§ Work required
Output all entries verbatim. Skip pictures.
** Opening Entries provided block **
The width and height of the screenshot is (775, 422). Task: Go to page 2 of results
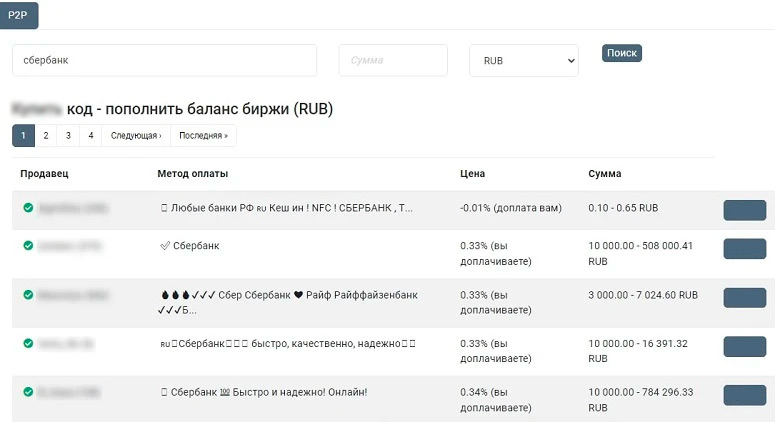point(46,136)
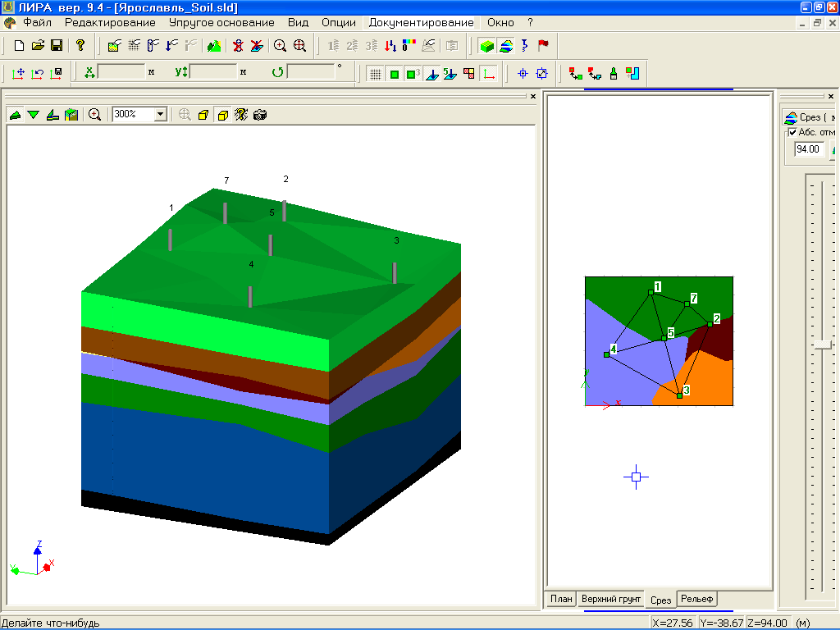840x630 pixels.
Task: Click the Save diskette icon
Action: tap(57, 46)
** Closing Entries provided block **
§ Task response
The width and height of the screenshot is (775, 422). Task: Go to page 2 of results
point(46,136)
840x630 pixels.
Task: Click the Save diskette icon
Action: tap(57, 46)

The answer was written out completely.